|Foreign Assistance to Agriculture: A Win-Win Proposition - Food Policy Report (IFPRI, 1995, 24 p.)|
Aid to developing countries for long-term development is currently being squeezed from all sides. Several donor countries are reviewing their foreign assistance programs, and a few, including the United States and Canada, are cutting back on such assistance. At the same time, with limitations on total aid, the increasing need for emergency relief in many developing countries reduces the funds available for long-term development assistance. It is widely recognized that these decreases in development assistance will reduce economic growth and human well-being in developing countries, exacerbating poverty, food insecurity, and malnutrition as well as raising health and mortality risks. Less well recognized, however, are the likely effects on the donor countries themselves: increasing international instability, mounting pressures on donor-country borders from people fleeing poverty and environmental degradation, rising health and environmental risks for the populations of donor countries, and reduced employment and economic growth in donor countries due to lost opportunities for exports.
This report addresses one of these effects: the link between foreign assistance to agriculture and export opportunities for donors of such assistance. The evidence shows that foreign assistance can effectively expand export earnings and associated employment in donor countries. If foreign assistance is properly targeted to activities that promote broad-based income growth in rural areas of developing countries, such as agricultural research, the gains to donor countries can be very large. IFPRI research shows that each dollar invested in agricultural research for developing countries generates $4.39 of additional imports by these countries. This dollar also leads to an increase of $1.06 in agricultural imports and $0.45 in cereal imports.

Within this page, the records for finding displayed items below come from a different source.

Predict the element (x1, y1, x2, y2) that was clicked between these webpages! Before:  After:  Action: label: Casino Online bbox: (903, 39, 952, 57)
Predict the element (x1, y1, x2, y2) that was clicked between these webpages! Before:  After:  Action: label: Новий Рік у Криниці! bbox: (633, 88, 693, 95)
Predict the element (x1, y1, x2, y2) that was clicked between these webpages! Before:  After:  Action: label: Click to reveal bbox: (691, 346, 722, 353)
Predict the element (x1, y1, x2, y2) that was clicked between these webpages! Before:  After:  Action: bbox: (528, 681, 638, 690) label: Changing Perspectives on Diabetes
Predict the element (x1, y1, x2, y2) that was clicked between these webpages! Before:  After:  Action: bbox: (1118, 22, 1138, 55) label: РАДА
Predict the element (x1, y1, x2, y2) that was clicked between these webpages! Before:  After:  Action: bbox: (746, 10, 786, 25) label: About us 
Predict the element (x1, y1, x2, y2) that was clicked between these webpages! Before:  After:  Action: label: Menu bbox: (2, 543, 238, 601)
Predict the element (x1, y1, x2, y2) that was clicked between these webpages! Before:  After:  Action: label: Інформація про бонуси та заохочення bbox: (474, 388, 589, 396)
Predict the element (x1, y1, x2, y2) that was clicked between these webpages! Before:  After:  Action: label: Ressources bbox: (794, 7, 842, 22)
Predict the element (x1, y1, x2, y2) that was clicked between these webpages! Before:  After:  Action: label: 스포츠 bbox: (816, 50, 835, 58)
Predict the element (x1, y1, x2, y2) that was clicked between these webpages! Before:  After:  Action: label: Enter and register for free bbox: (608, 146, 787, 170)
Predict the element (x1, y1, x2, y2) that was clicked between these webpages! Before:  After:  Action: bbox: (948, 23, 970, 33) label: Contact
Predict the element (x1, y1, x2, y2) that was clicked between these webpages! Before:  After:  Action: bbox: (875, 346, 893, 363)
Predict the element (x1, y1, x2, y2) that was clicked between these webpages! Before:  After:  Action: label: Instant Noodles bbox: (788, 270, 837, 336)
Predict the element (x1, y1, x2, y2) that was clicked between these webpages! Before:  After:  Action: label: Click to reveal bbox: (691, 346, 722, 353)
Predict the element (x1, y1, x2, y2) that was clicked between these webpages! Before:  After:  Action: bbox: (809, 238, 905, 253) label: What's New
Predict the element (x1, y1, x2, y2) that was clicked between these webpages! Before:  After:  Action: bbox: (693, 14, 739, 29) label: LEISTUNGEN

While expanded export opportunities do not assure that a particular donor country expands exports, all donors have the potential to increase exports and employment. This potential is especially great for countries that depend heavily on developing countries for their exports. In the United States, for example, 40 percent of all exports and half of all agricultural exports go to developing countries.1
Developing-country markets are growing much faster than markets for exports in the industrial world. From 1990 to 1993, exports from the European Union to developing countries grew at an annual rate of 6.3 percent, and are now worth almost US$300 billion a year. From 1990 to 1994, U.S. exports to developing countries rose by almost 40 percent, from US$140 billion to US$197 billion. This increase alone has created more than 1.1 million jobs in the United States.2
Developing countries are also important and rapidly expanding markets for agricultural exports from industrial countries. About 20 percent of agricultural exports from developed market economies go to developing countries, and these exports are increasing by almost 6 percent a year.3 Growth in U.S. agricultural exports to developing countries over the next few years is expected to average 9 percent a year, almost twice the growth of sales to developed countries.4 Given the strong relationship between effective foreign assistance and export opportunities, cuts in foreign assistance are likely to increase unemployment in donor countries.
Aid donors have sometimes hesitated to support agriculture because they fear that rising production in developing countries will lower donor countries agricultural exports.
Research and real-world experience show just the opposite. This report examines the reason for the paradoxical finding that assistance to agriculture that leads to agricultural growth increases overall and agricultural imports by developing countries. Step by step, it estimates the effects of agricultural research on agricultural growth, of agricultural growth on overall economic growth, and of overall economic growth on total, agricultural, and cereal imports. It then calculates the value of additional imports created by foreign assistance to agricultural research. The analysis shows that foreign assistance is not a drain on the national treasuries of donor countries, but rather a win-win proposition for both donor and recipient.